## WHAT YOU HAVE TO DO
Check each line of the material below for the string "computer" and reply with how many have it, nothing more.
★ ★ ★ ★
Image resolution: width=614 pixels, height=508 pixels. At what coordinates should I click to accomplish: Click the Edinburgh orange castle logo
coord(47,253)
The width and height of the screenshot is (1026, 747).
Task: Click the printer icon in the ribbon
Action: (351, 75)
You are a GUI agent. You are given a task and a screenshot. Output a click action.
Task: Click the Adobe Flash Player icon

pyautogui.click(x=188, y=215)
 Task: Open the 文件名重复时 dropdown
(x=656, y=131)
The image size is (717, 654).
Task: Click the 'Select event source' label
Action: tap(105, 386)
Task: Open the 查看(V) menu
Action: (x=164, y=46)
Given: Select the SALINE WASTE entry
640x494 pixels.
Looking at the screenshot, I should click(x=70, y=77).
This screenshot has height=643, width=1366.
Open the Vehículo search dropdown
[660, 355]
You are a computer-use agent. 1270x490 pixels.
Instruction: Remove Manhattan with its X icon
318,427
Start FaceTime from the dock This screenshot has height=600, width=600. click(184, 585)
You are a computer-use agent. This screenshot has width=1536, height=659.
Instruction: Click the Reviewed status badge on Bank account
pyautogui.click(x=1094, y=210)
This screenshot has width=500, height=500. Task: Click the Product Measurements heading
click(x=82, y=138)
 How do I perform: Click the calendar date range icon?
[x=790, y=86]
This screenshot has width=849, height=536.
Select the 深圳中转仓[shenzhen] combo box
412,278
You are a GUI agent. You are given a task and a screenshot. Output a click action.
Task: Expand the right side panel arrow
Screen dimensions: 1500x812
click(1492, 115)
★ ★ ★ ★
## RESPONSE TO THIS TASK
2